But make sure you're on his "good" email list and not on his "oops" list.
Baer stepped in some serious digital doo-doo recently when he "accidentally" forwarded an email containing sexual jokes and a racy video to Senate staffers -- and even to some staffers in Gov. Kathleen Blanco's office.
Boy, talk about bad timing. We get our first woman governor, and what does Baer do? He sends her staff a dirty video.
That, after dissing one of her senior aides during the transition and getting the new guv in a snit over comments he made about her team's inaugural plans.
That's not the end of Baer's recent flubs. On election night last autumn, Baer appeared as an on-air analyst for WAFB-TV in Baton Rouge. As results were coming in, he commented that commissioners in African-American precincts might not report vote totals correctly.
Am I the only one who sees a pattern here?
The Senate elects Baer to his secretarial post, and he has been a fixture in the Upper Chamber for decades. Every time we get a new governor and/or a new Senate president, there's talk of his removal. Over the years, however, he has remained as immovable as the marble statues in the Capitol Rotunda.
New Senate President Don "Doc" Hines, who was anointed by Blanco, has thus far followed form and defended Baer. When news broke of Baer's email snafu, Baer apologized and blamed it all on his own lack of computer sophistication. Hines accepted the apology and explanation, but that may be changing.

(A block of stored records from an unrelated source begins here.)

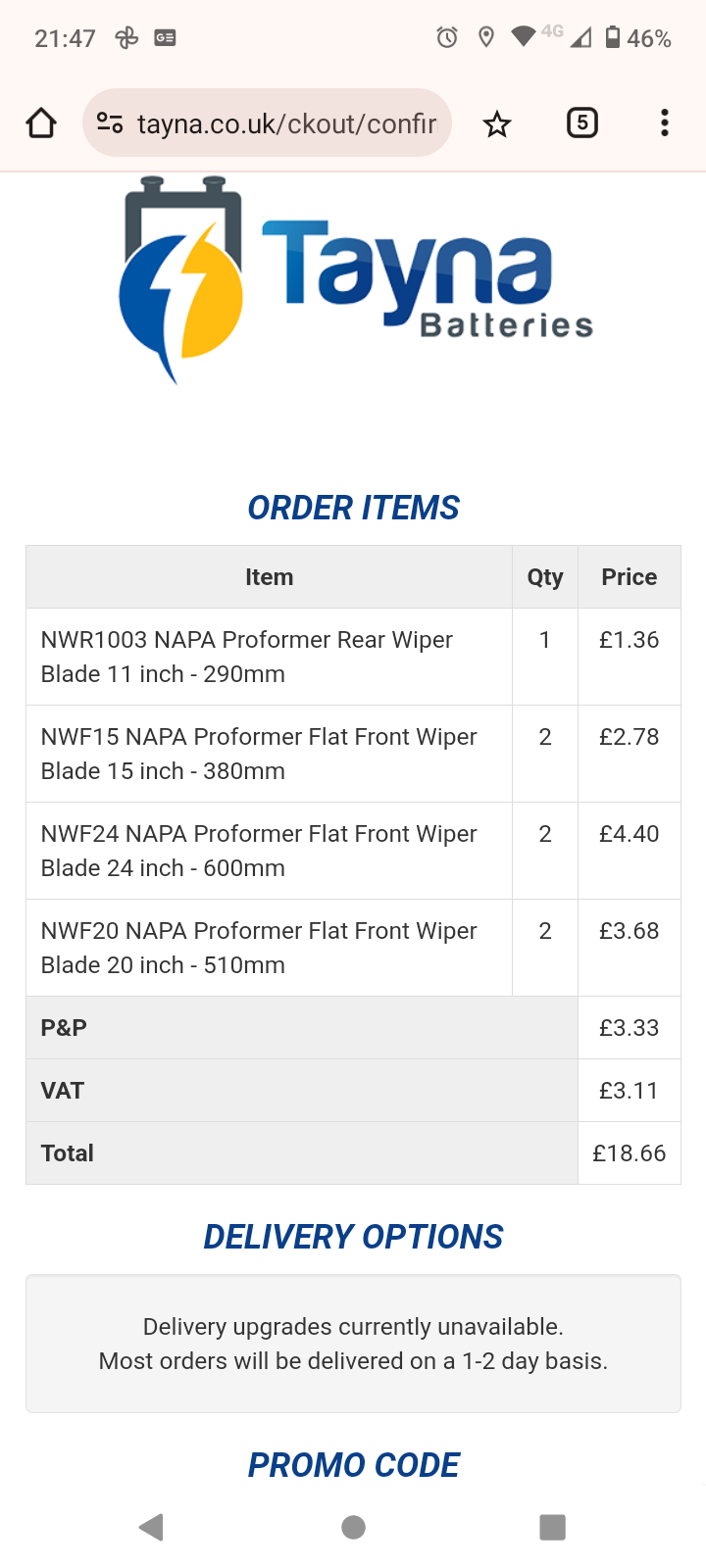706x1568 pixels.
Task: Tap the Promo Code heading
Action: pos(353,1465)
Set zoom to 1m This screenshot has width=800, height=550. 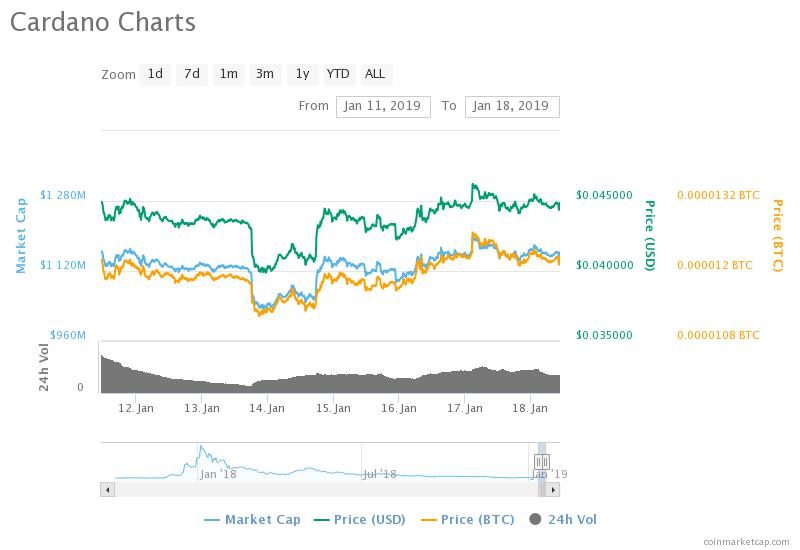[x=229, y=74]
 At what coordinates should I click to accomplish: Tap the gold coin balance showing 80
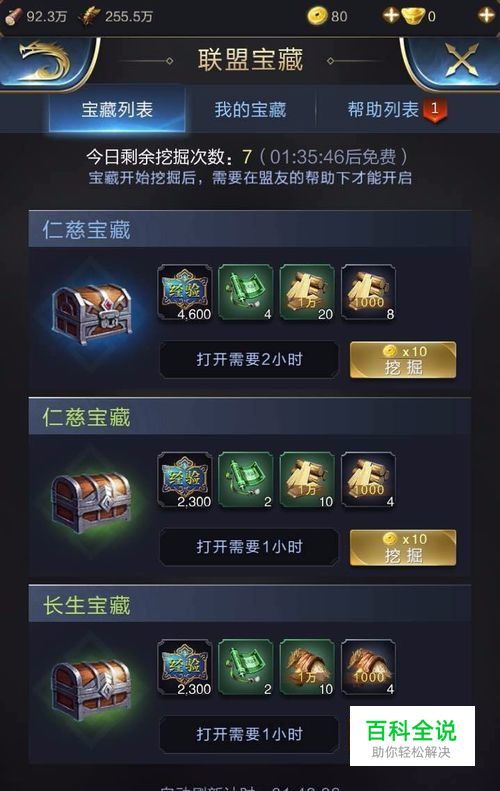328,16
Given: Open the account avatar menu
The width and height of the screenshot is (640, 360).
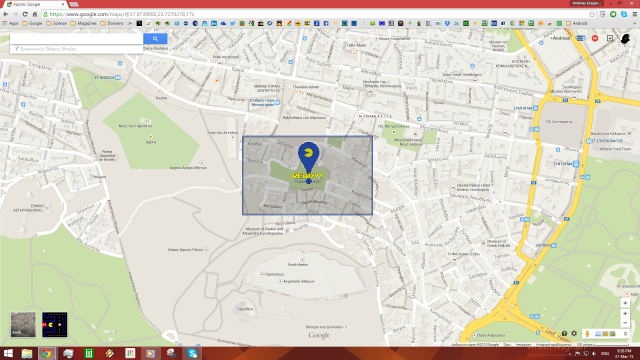Looking at the screenshot, I should 625,38.
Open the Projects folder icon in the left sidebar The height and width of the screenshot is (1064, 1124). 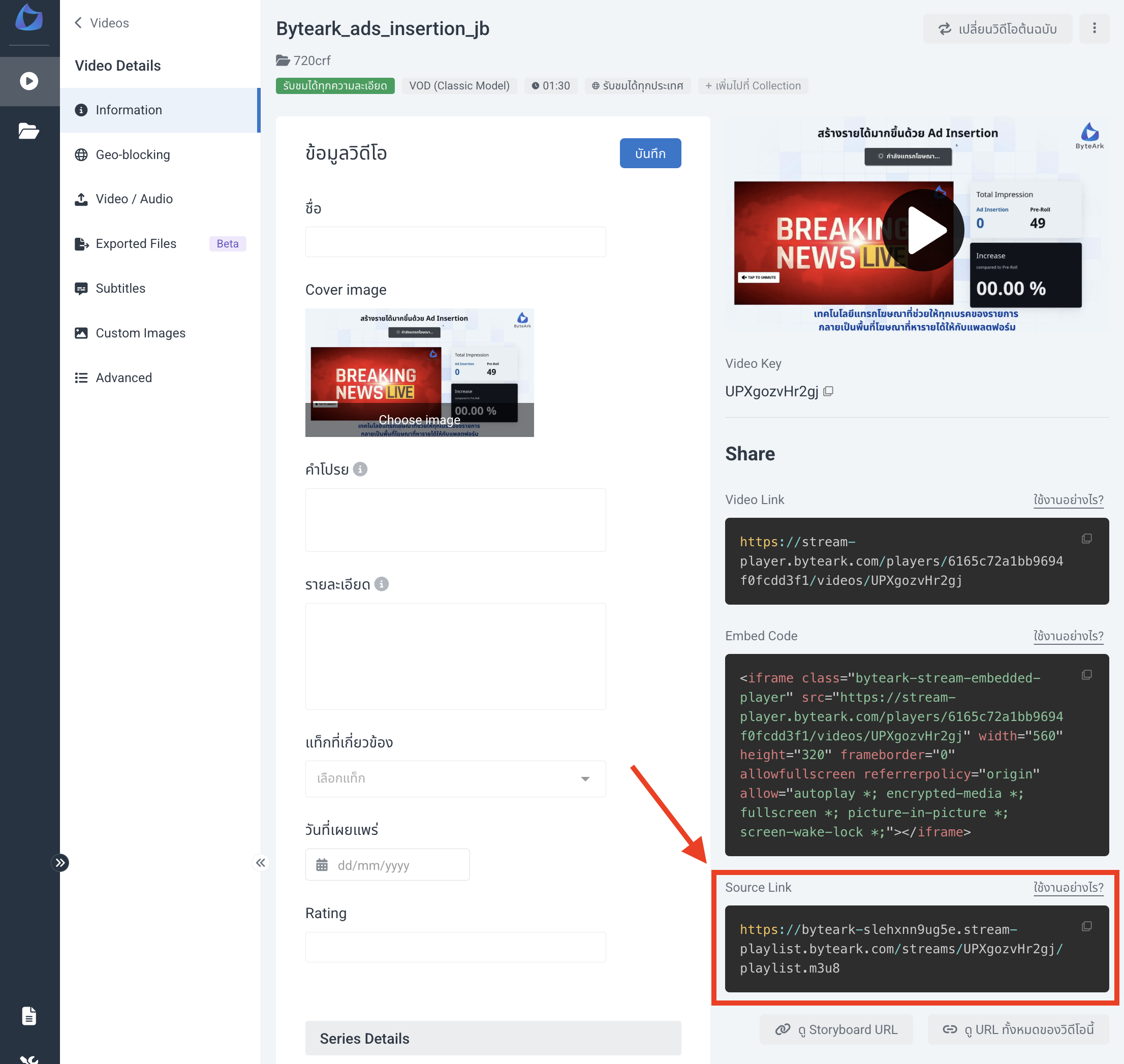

Anybody who knows anything about the Senate and Baer knows that he is far from a computer novice. In fact, his absolute dominion over the Senate information systems may be one of the reasons for his long tenure. He not only presides over the system, he knows it better than anyone else and keeps very tight controls over it, according to numerous sources. Far from being a computer boob (pardon the pun), Baer stands in the highest echelons of the Capitol's computer cognoscenti.
Thus, his assertion that he meant to hit the "delete" button but instead hit the "send to everybody who shouldn't see this" button makes no sense whatsoever. In fact, no computer or email system known to man works that way. Most unwanted emails can be deleted by highlighting them and hitting "delete." However, they can only be forwarded by first hitting the "forward" button and then by affirmatively placing new addresses on them. That's too many keystrokes to accidentally forward something you're trying to delete.
What probably happened, say sources, is that Baer meant to forward the email to one group of recipients but accidentally forwarded it to another group. Regular recipients can be lumped together as a "group" on a computer, and the two groups reportedly are listed next to one another on Baer's computer. The former is said to include select lobbyists, lawmakers and even some reporters (not this one) who occasionally receive such emails from Baer. The latter obviously is a group of honorable folks who expect to receive only official correspondence on their state-owned computers. How such people got jobs in state government may be the real mystery here, but that's another story.
When word broke last week that Baer's initial explanation may itself need to be deleted, Hines seemed a little less inclined to support Baer. "He told me that it was accidental," Hines said to the Associated Press. "I've been hearing that it's possible it was not."
If anybody with any kind of computer knowledge -- say, anybody with the sophistication of your average 12-year-old or better -- is assigned the task of investigating the Baer facts, the Senate secretary may face a hostile chamber when lawmakers convene for the regular session on March 29. The heat could come sooner if legislators meet in special session before then.
Then again, without Baer, who'll be there to show senators how to use their computers -- or how to save all the good jokes and sleazy videos they get via email?